The effects of 6-hydroxydopamine and oxidative stress on the level of brain metallothionein

Oxidative stress, resulting either from excess generation or reduced scavenging of free radicals, has been proposed to play a role in damaging striatal neurons in Parkinson's disease. Since metallothionein is able to regulate the intracellular redox potential, we have undertaken a group of experiments to see whether or not 6-hydroxydopamine, which generates free radicals and is toxic to dopaminergic neurons, could alter the level of zinc and metallothionein. 6-Hydroxydopamine (8 μg in 4 μl 0.02% ascorbic acid) reduced the level of zinc and metallothionein in the striatum but not other brain regions tested.

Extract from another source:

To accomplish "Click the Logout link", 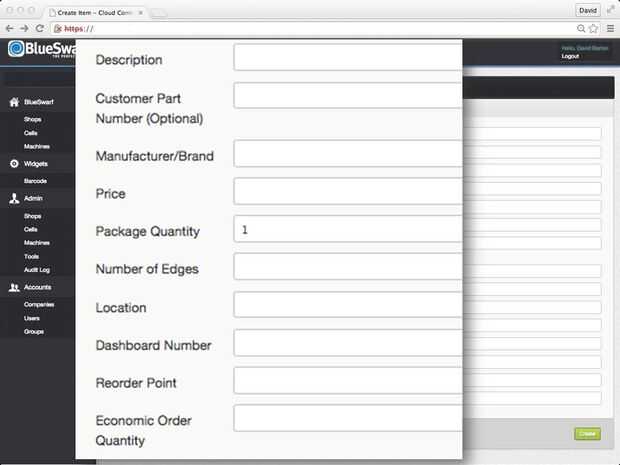I will (x=570, y=57).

Dopamine plus selegiline increased the synthesis of metallothionein in Chang cells as judged by enhanced incorporation of [³⁵S]cysteine into metallothionein. The effect of dopamine was selective, in that dopamine could not stimulate the synthesis of metallothionein in neuroblastoma IMR-32 cells, which are devoid of dopaminergic receptors. The effect of dopamine in stimulating the synthesis of metallothionein was similar to that of zinc, known to generate the synthesis of metallothionein, and to that of H₂O₂ and FeS0₄, known to generate free radicals. The results of these experiments provide additional evidence that zinc or zinc metallothionein are altered in conditions where oxidative stress has taken place.